For Freedom of Movement & Fair Development!

Mali: Stop Cigem, an EU-outpost watchtower of „Migration Management“

On October 6th 2008, the European Union will open a Centre for Migration in Bamako, the capital of Mali. AME* has clearly analysed that the “Centre d'Information et de Gestion des Migrations” (Cigem) aims at “controlling migratory flows in order to hinder, deter and to discourage potential migrants“. The center is part of the new EU policy, explained in the 'European pact on immigration and asylum' which EU governments want to force African leaders to accept at the second EU-Africa-summit on Migration and Development in October in Paris. This new pact “invite[s] Member States to devise policies for economic migration”, aims to “give priority to temporary or circular migration” instead of freedom of movement, promises no more mass legalisation of undocumented people, the “return of irregular aliens”, which is synonymous with readmission agreements to be able to deport people, “joint flights”, “biometric identification of illegal entrants”, and “more effective border controls” with an intensification of “cooperation with the countries of origin and transit”.

Originally Cigem was supposed to function as the first European job center in Africa. However, this title was abandoned later on, whilst selective inclusion has remained one of its top tasks. This is referred to as “Immigration Chosie“ – selective immigration, specifically directed to the needs of European labour markets and of course to low paid sectors. The AME* is warning of a new phenomenon of “Kleenex workers” – workers to be disposed of after use like a paper tissue. This was the experience this year in Marocco, when some thousand women were recruited for the strawberry harvest in Spain. To get a temporary visa for the job the Maroccan women had to fulfill certain requirements such as proving that they had a family with small children in order to guarantee that they would return afterwards. “The increasing flow of Subsaharan migrants to Europe and the struggles for the regularisation of Sans-papiers all over Europe are confronted with outside as well as with inside practices of exclusion and exploitation. The globalisation of repressive and restrictive measures against migrants is manifested in the dehumanising treatment of migrants in Maghreb countries as well as in the establishment of Frontex“, so the framing analysis of AME. Consequently AME calls for “a synergy of actions, for a globalisation of actions to support and defend the rights of migrants, in transit-countries as well as in the target-countries“. AME organised a conference in Bamako last March within the context of the transnational chain of actions (see report), and their representatives also took in the World Social Forum on Migration in Madrid and will take part in the ESF in Malmö. They will also participate in the actions against the EU-Africa Summit on Migration and Development, which include a counter-summit (17th October), a demonstration (18th October) and a concert. The conference in Bamako ended with a call and the following demands to the Malian government:

  • refuse to sign the bilateral re-admission agreements with France and Spain which pave the way to the establishment of quotas of chosen immigrants, precipitating the increased expulsion of Malian 'Sans-Papiers' workers
  • stop granting 'Laissez Passer' which facilitates the deportation of Malians
  • legalise all undocumented migrants and enable the reunification of families
  • demand that the French state return the belongings of deported people and implement the right to receive benefits according to the contributions they paid in taxes whilst working
  • denounce the EU return directive which is a real humiliation for all African people
  • refuse collaboration with the Frontex Agency, created to manage the externalisation of European borders
  • stop the opening of the International Center for the Management of Immigration, “CIGEM”. Its money should be used to assist deported and refouled people
  • assist all deported and refouled people who went to the west to help their families and to help their country develop
  • create a mixed committee including representatives of the government and of those deported to evaluate the impact caused.

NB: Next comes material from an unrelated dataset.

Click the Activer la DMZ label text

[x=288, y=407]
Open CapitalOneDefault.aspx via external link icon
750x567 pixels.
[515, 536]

Through its activities AME seeks to connect the demand for freedom of movement with a radical criticism of neo-colonial EU politics in Africa. “We always said that politics of so-called development aid and development cooperation have failed and did never meet the vital needs of the
African population […] To pay for their migration policies, the European Union and more specifically France, use money that should have been allocated to investment in African countries. These funds will not be sufficient to meet even the basic needs of our countries. The fact that in Mali the proportion of money sent back by migrants is far more than the money sent as so-called aid clearly demonstrates this. These funds which are said to be for development are in fact now spent on migration control; The 10 million Euros from the EU Fund for Development were used to
finance the future Malian ?Cigem?, whose purpose will be to control migration and fight irregular migration.“

*The AME, the “Association Malienne des Expulsés”, is a grassroots organisation of deportees who seek to pass on the experiences of deportees from European and African countries to the 'candidats au départ'. They are very active in directly supporting the 'refoulés', who were arrested, detained and deported during their attempts to reach Europe. They clearly criticise both the EU governments and the collaborating African goverments responsible for the consequences of this dehumanising deportation and border regime.